The kids had gone to bed, and we were trying to get warm in front of the house’s one oil heater. (This was Canberra in the 70s.) Suddenly my mother blurted out, ‘You women think you’re such hot shots. You had an aunt who was a member of the Soviet Politburo!’
What? I had never heard of this woman, but it turned out that she was one my grandfather’s sisters. I had known the other two, but not this Lisa. That was her name – Lisa Fich. It also turned out that my mother had all her facts wrong. Yet when I eventually did learn the story, I found it far more compelling than anything my mother had said. Of course, her aunt had never been on the Politburo – no woman had. And though my mother had said she was some kind of high-ranking apparatchik, that wasn’t true either. Lisa Fich was a dedicated Zionist who went to Palestine after the First World War, changed her name from Lisa to Leah, and joined the G’dud Ha’Avodah, or Labour Battalion. Even before the Battalion split into factions, she and some of her colleagues had joined the Communist party and in 1929 were sent back to Russia, where they set up a kolkhoz, Voya Nova, in the Crimea.
My dream was to write a biography of her, and I began by learning Russian, and saturating myself in Russian and Zionist history. In my search for her story, I interviewed many people, including one who knew her when she was still alive. But I was stymied on a couple of occasions – once, when I got to Israel and found that the Central Zionist Archives were closed for renovations; another time, in Moscow, when I was given a wrong lead and lost an opportunity to look for her in the recently opened Soviet archives. And because of changes in my personal life, I wasn’t able to travel anymore, so I finally decided to abandon my idea of a biography and write another novel. This is As the Lonely Fly – my sixth. The shorthand is that it took 25 years of research and writing, but there were many interruptions, including two other novels in the meantime.
Only last year, as this latest novel went to the printers, an Israeli friend found a mention of my great aunt. She was listed as the G’dud’s delegate to the Histadrut conference sometime in the 1920s. This would have been before the G’dud was ostracised by the Labor Zionists – Ben Gurion’s crowd. I would like to follow this up, but it was clear almost from the beginning of my research that she and her comrades were dissidents who came to renounce the idea of a Jewish state. Their reasons were partly ideological – they subscribed to Trotsky’s permanent revolution, to which they gave priority over nationalism – but the catalyst for their breaking with Political Zionism was what they saw happening to Arab labour. With the advance of Jewish settlement, idealistic as it was, many Arabs lost their jobs, and they were as well excluded from the Histadrut. For the first time in my life, I began to see, through this story, that the path that Herzl laid out for us was a very dangerous one indeed. It was sobering to realise that there were many, including my grandfather’s sister, who saw that right from the beginning.

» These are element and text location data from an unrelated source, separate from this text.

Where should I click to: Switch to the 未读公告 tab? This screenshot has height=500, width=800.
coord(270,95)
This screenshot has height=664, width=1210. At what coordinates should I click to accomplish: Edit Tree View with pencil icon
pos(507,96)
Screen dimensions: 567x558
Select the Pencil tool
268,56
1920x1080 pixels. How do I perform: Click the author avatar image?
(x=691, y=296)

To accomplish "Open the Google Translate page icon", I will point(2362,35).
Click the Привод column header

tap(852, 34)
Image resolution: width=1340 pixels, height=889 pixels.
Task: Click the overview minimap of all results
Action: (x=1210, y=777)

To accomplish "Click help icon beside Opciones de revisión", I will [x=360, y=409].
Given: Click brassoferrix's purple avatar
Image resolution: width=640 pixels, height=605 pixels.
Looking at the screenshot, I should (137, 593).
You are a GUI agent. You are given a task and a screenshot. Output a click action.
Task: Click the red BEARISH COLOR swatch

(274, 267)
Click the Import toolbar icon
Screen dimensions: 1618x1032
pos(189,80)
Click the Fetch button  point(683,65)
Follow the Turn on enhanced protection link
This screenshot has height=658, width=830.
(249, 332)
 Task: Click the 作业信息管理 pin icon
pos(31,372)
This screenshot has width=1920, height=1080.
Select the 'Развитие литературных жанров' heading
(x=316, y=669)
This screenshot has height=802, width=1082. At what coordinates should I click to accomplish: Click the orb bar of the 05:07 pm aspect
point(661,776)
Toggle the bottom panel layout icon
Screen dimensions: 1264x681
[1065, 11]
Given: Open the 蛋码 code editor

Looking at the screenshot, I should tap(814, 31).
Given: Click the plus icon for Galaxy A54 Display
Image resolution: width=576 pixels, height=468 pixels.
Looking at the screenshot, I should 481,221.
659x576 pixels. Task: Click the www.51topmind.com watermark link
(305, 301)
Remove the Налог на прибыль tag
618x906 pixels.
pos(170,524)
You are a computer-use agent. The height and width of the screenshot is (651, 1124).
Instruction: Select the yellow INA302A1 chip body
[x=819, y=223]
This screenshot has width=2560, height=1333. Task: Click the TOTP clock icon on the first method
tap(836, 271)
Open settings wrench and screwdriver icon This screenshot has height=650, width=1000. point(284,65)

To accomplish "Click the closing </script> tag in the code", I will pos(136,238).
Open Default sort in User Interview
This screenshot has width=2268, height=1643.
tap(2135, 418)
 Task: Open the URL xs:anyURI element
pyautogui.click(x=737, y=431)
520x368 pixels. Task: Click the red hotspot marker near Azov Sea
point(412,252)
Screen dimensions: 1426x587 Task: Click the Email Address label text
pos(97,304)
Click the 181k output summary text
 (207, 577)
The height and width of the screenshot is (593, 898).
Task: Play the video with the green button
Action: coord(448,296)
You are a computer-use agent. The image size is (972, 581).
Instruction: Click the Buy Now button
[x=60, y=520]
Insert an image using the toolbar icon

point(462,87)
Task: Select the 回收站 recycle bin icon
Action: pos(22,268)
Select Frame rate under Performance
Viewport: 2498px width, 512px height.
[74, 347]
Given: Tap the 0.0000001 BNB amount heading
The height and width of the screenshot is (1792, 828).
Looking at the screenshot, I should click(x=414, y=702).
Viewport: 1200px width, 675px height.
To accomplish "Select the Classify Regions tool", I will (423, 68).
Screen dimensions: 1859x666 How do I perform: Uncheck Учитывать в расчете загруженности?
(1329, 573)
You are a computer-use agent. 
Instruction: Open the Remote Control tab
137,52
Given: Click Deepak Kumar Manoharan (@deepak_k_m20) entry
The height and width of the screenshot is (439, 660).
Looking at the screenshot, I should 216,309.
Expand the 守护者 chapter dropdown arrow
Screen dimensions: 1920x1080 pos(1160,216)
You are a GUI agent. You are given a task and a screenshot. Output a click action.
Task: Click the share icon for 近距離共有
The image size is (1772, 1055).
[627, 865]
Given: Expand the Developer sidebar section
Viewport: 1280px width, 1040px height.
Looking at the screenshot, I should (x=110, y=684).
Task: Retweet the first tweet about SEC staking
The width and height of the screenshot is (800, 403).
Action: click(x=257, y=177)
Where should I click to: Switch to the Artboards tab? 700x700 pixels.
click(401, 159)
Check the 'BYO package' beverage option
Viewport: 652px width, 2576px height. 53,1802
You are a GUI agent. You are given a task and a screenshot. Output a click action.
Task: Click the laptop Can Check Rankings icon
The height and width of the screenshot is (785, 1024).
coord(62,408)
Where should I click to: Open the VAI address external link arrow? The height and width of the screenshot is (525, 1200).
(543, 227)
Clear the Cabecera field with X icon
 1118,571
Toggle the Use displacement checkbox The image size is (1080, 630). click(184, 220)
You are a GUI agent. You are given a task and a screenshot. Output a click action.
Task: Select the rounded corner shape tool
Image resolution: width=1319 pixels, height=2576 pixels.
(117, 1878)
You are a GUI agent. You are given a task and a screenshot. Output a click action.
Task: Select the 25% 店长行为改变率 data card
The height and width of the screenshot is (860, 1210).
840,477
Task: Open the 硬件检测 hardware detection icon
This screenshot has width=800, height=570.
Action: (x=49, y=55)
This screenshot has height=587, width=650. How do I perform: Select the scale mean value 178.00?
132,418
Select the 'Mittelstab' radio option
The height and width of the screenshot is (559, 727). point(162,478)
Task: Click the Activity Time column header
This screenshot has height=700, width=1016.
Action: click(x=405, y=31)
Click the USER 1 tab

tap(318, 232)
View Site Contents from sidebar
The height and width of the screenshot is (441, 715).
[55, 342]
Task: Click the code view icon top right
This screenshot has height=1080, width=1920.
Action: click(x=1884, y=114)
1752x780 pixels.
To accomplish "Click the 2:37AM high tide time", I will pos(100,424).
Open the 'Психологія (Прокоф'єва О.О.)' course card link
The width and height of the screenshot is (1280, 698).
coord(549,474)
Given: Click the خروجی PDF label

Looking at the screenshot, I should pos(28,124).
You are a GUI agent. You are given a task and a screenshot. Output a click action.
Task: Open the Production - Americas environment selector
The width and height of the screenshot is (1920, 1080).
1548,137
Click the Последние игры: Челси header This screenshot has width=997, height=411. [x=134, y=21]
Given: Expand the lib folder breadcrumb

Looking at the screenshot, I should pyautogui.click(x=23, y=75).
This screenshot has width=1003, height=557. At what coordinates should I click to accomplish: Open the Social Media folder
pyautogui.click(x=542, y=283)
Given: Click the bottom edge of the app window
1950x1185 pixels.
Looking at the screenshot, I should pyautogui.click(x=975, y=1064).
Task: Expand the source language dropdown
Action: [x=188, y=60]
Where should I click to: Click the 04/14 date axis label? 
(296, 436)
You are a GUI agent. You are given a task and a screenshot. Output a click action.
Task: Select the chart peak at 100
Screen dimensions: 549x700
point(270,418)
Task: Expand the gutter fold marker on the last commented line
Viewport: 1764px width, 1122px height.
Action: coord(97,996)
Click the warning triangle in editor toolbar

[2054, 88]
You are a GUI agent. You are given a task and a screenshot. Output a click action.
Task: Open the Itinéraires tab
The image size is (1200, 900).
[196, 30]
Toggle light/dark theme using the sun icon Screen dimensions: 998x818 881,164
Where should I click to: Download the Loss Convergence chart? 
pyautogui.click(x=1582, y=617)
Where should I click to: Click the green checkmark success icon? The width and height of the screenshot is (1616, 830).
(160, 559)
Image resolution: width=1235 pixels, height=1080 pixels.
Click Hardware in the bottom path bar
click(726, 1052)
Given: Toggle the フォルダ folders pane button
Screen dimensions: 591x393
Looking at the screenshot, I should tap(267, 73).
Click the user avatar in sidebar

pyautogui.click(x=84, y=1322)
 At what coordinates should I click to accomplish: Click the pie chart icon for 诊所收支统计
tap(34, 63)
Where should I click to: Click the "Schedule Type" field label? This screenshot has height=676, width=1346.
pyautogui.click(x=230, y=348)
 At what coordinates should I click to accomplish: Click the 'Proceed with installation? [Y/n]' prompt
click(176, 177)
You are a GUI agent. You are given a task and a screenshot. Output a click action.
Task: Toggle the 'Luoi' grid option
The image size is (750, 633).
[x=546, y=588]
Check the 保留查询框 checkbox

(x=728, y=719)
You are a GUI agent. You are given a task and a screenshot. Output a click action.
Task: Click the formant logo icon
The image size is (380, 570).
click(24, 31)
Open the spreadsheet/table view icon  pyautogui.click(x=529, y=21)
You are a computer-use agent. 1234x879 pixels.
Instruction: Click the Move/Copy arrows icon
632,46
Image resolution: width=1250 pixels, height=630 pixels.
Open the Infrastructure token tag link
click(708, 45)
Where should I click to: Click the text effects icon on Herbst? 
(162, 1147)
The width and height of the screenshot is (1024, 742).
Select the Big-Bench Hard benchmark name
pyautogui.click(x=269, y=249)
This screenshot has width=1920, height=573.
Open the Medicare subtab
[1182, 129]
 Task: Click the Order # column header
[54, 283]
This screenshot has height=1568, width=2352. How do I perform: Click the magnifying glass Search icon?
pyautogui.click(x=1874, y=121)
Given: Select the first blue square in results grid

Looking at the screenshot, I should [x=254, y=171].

Now, some say, we have the fact on the ground - Israel is a nation, a Jewish state, and it’s far too late to question the wisdom of its creation. But my answer to this is that knowing that there were paths not taken can help us find a way out of the very grave situation the Jewish-privileged state is in. I have come to believe that we in the Diaspora have a very important role to play in this; we need to probe our consciences and recognise our responsibilities. There is, in my opinion, no escaping this.
As the Lonely Fly is a novel, not a polemic. The characters throw light on the complexity of the situation and, through them, various perspectives are explored, each of them with sympathy and understanding. The story is the story, and it’s a big one – bigger than you or me – but the Jewish tradition that I was raised in was, above all, a tradition of justice, and I’m very proud of that. But I have had to ask myself, where does justice lie now?